Do multiple units require multiple Facebook pages? The short answer is: it depends.
The long answer is: it depends on your marketing, branding and communications plan. There are pros and cons to having one corporate Facebook presence representing multiple locations (and vice versa), and ultimately you are the only one who can decide which route is right for your brand. Consider your overall marketing strategy and how social media fits into it before jumping in.
Here is a list of questions you should ask yourself when deciding whether or not multiple units require multiple Facebook pages:
What is your objective?
If your main goal is general awareness, and you are measuring that success based on number of likes, comments and shares, perhaps one page is better. Besides the obvious fact that regionalized audiences will always be smaller than a national audience, general brand awareness may not need be broken down that granularly. And having one page under your control ensures a consistent brand presence and message every time, not to mention provides a big picture overview to you of general sentiment toward your brand.
Is it scalable?
Perhaps you have 5 units today, and it’s completely manageable to keep track of those 5 different pages. But what about when you grow to 50 units? Or 500? Are your pages and your management of those pages set up in a way that is scalable while still keeping true to your brand? Ask yourself, who would manage all of those pages – individual store owners, regional managers, or corporate? Who would ensure all are within brand guidelines and following your communications plan? Always think about tomorrow when planning today.
Who is your target?
Does your core customer look the same across all of your units?
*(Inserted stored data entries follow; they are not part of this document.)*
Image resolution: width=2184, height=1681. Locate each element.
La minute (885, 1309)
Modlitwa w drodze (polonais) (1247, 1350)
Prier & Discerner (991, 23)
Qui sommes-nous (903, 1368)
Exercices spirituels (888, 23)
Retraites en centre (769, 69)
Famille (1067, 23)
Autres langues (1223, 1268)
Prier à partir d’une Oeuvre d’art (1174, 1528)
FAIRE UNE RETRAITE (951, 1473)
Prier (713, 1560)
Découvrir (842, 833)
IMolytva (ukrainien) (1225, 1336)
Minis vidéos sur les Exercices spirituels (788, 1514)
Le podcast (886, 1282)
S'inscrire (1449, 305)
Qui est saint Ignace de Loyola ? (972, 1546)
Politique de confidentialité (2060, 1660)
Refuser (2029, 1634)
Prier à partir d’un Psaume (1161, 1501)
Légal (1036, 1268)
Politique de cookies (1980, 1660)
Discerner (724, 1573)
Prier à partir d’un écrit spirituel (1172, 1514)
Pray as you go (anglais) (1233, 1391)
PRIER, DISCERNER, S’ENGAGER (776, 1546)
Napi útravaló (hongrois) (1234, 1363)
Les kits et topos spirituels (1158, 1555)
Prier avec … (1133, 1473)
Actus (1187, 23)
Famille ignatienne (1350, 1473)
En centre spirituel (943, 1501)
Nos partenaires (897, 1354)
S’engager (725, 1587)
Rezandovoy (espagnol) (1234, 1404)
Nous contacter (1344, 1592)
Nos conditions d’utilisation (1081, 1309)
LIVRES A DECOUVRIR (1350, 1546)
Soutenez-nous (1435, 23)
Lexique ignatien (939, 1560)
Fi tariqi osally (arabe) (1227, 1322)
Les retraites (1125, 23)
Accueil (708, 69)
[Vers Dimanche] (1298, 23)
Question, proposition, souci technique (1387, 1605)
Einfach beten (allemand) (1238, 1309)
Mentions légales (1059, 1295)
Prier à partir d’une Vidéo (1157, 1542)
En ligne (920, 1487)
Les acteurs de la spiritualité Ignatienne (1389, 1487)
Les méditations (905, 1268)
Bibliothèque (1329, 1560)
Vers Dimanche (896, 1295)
A singular brand message is important, but content, subject matter or photos may vary based on who frequents that location and interacts with you online. You’ll lose your audience if content isn’t relevant to them or if they don’t feel like they “belong.”
What is your content plan?
If your brand is attractive because of local, community involvement, perhaps multiple Facebook pages make more sense. Regional pages are a great opportunity to showcase the local farms from which you buy or the local teams in which you sponsor. Another spin on this is whether your photos and graphics are general food and wine photos or individualized staff, location and customer photos. Regionalized messaging can get lost in a national audience if it’s not relatable. But if your content isn’t that localized and the restaurant news and photos you want to share are relevant nationally, then one page may still make the most sense.
Are your menus, specials, events or contests consistent or regionalized?
It may be an indicator that you need regional pages if your menus are different from location to location. A single corporate page couldn’t promote items that are not available nationally, so it would force more generic content when individualized content could be more engaging. What about specials? Or events and contests? The key is to be relevant to your audience, so if different units have different things to promote, then perhaps they need their own pages.
In some cases, one page will do it all. In others, regions or even individual units may require their own presence. If you have one page for your brand you can ensure consistent messaging and branding while building awareness and an audience that is manageable and scalable. Plus, it’s easier for your customers to find you online and much easier for you to promote on your website and in your restaurants. On the other hand, if you have multiple Facebook pages you can regionalize and personalize the content to audiences, connecting on a more personal and individual level.
In either case, you have to consider your overall communication plan, management and brand guidelines, and how that may change (or how it needs to stay the same) as you grow. What’s right for some brands may not be right for others, so consider your larger scale marketing plan before making a social move.